We also expect that the State of
Orissa would take the necessary
further action in this behalf, to
ascertain and fix the
responsibility of the individual
responsibility of the individuals
responsible for the custodial death
of Suman Behera, and also take all
available appropriate actions
against each of item, including
their prosecution for the offence
committed thereby."
After the receipt of the District Judge’s report
mentioned hereinabove, this Court, on August 2,1991,
directed the Union of India to deposit in the names of each
of the two appellants in the State Bank of India, Imphal,
the amount of Rs.1,25,000/- the interest whereon was to be
paid periodically to them. This has been done.

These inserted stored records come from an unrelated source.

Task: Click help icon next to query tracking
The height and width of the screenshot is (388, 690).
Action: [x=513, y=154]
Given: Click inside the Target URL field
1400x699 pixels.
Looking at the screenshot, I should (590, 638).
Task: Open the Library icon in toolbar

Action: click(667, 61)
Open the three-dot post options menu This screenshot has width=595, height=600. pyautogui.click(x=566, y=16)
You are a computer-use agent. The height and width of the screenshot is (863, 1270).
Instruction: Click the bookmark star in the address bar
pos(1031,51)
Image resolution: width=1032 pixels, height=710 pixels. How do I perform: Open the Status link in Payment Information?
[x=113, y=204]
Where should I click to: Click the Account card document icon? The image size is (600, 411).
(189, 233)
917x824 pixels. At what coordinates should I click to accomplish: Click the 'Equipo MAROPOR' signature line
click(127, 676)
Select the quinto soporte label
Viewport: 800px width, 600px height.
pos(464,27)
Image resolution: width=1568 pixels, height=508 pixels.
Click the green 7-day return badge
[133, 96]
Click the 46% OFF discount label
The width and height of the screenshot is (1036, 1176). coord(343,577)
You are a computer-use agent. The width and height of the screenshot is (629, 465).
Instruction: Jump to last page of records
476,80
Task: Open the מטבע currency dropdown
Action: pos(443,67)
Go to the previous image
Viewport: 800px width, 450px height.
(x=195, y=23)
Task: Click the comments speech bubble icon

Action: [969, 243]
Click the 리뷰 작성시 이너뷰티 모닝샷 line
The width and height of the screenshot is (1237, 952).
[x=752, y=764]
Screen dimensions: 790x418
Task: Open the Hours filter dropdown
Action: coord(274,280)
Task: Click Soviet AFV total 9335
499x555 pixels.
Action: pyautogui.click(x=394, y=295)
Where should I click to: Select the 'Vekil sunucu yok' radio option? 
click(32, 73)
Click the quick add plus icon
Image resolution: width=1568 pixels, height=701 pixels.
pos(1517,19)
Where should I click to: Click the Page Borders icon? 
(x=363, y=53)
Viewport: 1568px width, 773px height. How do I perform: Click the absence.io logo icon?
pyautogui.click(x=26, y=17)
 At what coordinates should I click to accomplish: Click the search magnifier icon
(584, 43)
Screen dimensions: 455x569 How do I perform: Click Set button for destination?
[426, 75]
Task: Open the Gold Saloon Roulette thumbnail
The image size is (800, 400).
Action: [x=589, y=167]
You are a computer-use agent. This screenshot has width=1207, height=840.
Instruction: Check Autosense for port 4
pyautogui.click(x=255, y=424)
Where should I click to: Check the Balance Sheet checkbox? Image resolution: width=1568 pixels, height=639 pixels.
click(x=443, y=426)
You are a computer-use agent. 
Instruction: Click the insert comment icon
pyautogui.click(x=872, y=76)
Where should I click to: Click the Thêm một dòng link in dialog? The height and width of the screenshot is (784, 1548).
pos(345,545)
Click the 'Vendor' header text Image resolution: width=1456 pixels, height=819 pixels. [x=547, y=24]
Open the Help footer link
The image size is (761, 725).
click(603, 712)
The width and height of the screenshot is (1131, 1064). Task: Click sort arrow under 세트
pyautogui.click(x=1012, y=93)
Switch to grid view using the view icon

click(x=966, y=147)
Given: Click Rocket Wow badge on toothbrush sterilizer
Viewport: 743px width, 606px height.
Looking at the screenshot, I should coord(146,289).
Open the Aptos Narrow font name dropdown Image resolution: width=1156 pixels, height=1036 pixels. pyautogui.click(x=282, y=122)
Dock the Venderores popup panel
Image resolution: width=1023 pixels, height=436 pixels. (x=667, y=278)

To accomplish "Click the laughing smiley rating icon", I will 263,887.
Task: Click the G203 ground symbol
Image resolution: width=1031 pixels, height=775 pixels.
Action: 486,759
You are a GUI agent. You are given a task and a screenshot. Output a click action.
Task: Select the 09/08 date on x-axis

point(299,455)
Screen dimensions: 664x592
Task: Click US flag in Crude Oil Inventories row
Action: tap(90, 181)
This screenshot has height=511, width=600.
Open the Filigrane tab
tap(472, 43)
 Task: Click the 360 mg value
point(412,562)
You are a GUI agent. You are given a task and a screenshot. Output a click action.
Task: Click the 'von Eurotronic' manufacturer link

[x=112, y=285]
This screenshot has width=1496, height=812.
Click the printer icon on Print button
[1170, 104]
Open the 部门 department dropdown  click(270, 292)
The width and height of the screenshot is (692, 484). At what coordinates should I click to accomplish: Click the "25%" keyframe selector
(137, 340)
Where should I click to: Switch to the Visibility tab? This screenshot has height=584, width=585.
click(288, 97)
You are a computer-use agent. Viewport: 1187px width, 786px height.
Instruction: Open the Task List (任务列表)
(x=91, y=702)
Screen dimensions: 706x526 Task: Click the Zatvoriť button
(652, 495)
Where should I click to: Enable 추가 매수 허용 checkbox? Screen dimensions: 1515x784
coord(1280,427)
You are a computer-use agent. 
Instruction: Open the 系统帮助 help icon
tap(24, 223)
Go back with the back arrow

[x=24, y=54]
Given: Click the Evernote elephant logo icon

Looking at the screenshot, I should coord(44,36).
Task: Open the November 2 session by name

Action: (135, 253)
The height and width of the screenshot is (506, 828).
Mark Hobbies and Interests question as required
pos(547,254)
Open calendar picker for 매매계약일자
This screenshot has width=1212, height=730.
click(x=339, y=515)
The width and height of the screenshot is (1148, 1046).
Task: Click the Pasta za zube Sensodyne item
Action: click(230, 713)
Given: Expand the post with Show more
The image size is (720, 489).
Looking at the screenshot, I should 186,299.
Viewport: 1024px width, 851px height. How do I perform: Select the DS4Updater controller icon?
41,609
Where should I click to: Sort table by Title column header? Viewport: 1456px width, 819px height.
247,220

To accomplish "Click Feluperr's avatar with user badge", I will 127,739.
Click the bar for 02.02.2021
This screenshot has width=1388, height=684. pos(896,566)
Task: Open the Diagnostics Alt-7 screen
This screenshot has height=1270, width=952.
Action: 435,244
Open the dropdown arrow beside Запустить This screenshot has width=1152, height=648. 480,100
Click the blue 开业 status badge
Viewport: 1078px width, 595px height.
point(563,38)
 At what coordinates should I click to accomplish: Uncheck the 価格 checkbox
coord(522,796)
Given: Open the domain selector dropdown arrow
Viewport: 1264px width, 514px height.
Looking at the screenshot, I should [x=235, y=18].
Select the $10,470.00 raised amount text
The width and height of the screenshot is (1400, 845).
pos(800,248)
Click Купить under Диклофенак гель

Having regard to the District Judge’s finding
aforestated, learned counsel for the respondents does not
now contend that the said boys has been released from
custody. All that remains to be done, therefore, is to
determine, in terms of the law laid down in Nilabati
Behera’s case, the quantum of compensation to be paid to the
two appellants. In our view, each of the two appellants
should be compensated in the sum of rs.1,25,000/-. The two
amounts of Rs.1,25,000/- already deposited with the State
Bank of India, Imphal, by the Union of India pursuant to the
interim order of this Court dated August 2, 1991, shall,
accordingly, be paid over by the said Bank to the two
appellants after they have given to its manager satisfactory
proof of their identify.
The clarification quoted above in paragraph 25 of the
nilabati Behera’s case shall be applicable to this case as
if specifically set out herein.
The appeals are followed accordingly.
The respondents shall pay to each of the appellants the
costs of her appeal, quantified in the sum of Rs.7,500/-.